История этого портрета по-своему очень интересна.

Немухин замолчал, бросил на меня пытливый взгляд, затем встал и вытащил из-под газовой плиты вторую бутылку коньячного напитка.

– У меня там ухоронка, а то всякий народ приходит. Некоторые от гениальности своей только и делают, что рыщут повсюду как бешенные. Толя-то как раз человек тактичный. Да у него всегда и есть на что купить. А нам с тобой не грех немного расслабиться, раз уж серьезный разговор зашел. Давай еще «по полоске».

Пить мне никак не хотелось, но разговор, и вправду, получался интересным и я, скрепя сердце, согласился.

– Зверев, – продолжал Немухин, – это гений интуиции. Не то что твой Ситников хваленый. Тот-то паясничает, а здесь воистину явление русской духовной мощи. И это, заметь, понимают даже падкие на всякую дрянь иностранцы.

Приходит тут ко мне один такой – итальянец, но по-русски говорит вполне прилично, – и спрашивает: «Не подскажите ли вы мне, кто бы из московских независимых художников мог женский портрет хорошо написать?»

Я, естественно, говорю ему, что тут и выбирать нечего, лучше Анатолия Зверева не найти. Он как бы сомневается: портрет, мол, одной знатной дамы. Она человек в Италии знаменитый, не знаю, право, как ваш Зверев, справится ли? Эта дама должна быть абсолютно довольна!

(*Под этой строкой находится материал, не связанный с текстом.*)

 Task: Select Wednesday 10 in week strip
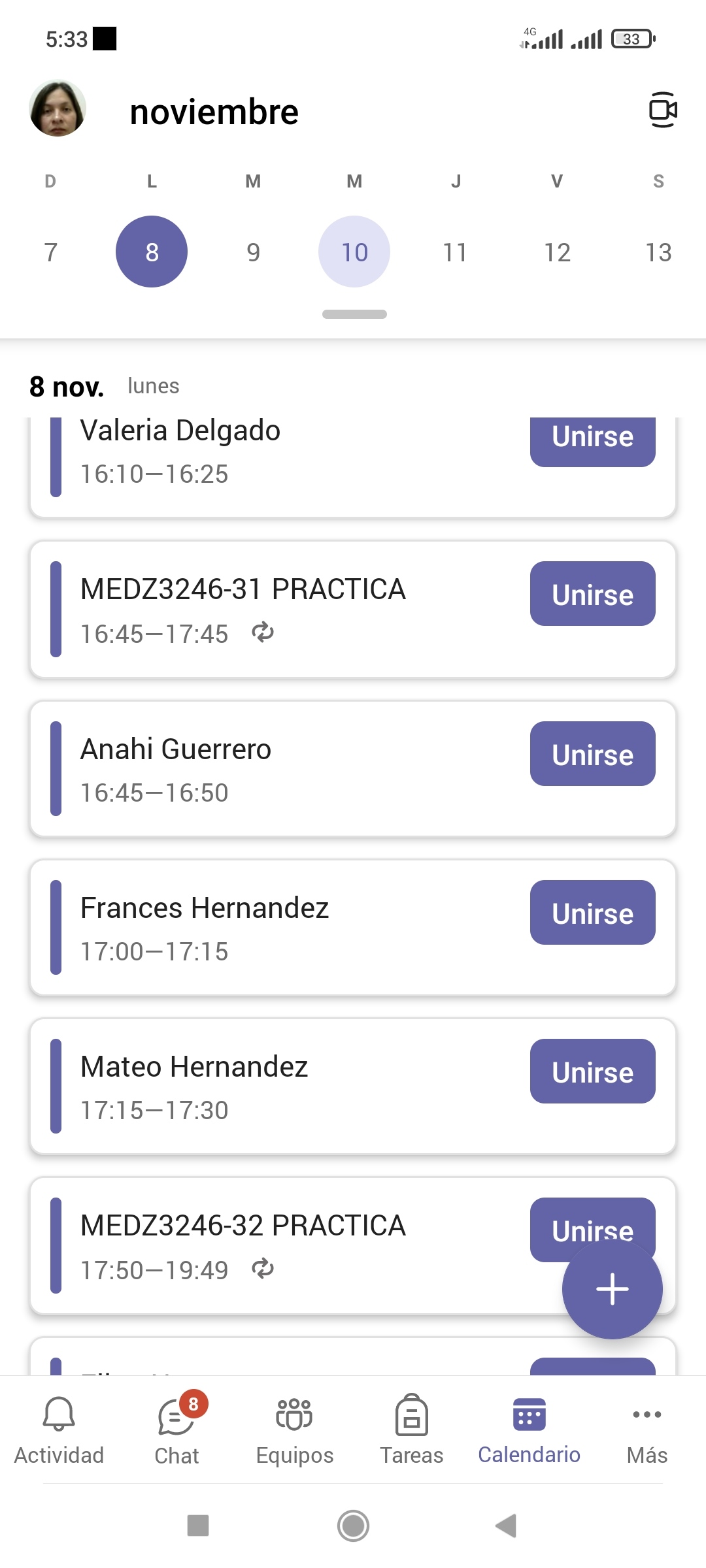pos(354,252)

Судили-рядили, наконец сговорились. Сначала делает Зверев за триста рублей и три бутылки виски акварельный портрет с фотографии этой дамы, ну а там – видно будет.

Приходит Зверев. Я ему объясняю: так, мол, и так, вот тебе фотография, с нее нужно акварельный портрет сделать, а потом, если понравится, будет и «маслаченко»[145] – это он так масленую живопись называл.

– Ну, ладно, – бурчит он, – выпить-то чего есть?

Налил я ему виски, он стакан принял и тут же, на кухне, портрет и написал. Можно сказать, одним духом – так же, как выпил. Только взглянул на фотографию, причем вскользь, в полглаза, и сразу же портрет изобразил. Такое ощущение у меня было, что без отрыва кисти. Хотя, конечно, это мне показалось – просто он с такой скоростью работал, что все мелькания кисти в один жест слились.

Отдал я работу итальянцу. Он вздыхал, вертелся: «Ах, и не знаю, право, понравится ли «нашей даме», уж очень необычно».

Наконец забрал портрет, пообещав вскорости сообщить, что и как, но с тем и исчез, – ни слуху от него не духу.

Прошло где-то с полгода, вдруг заявляется он ко мне и говорит:

– Вы знаете, работа понравилась. И «наша дама», а вы мне поверьте – это очень известный человек в Италии, – решила заказать Звереву свой портрет маслом. Только она хочет, чтобы написал он ее за один сеанс, и у себя в мастерской. Она считает, что художник должен работать в органически присущей ему среде.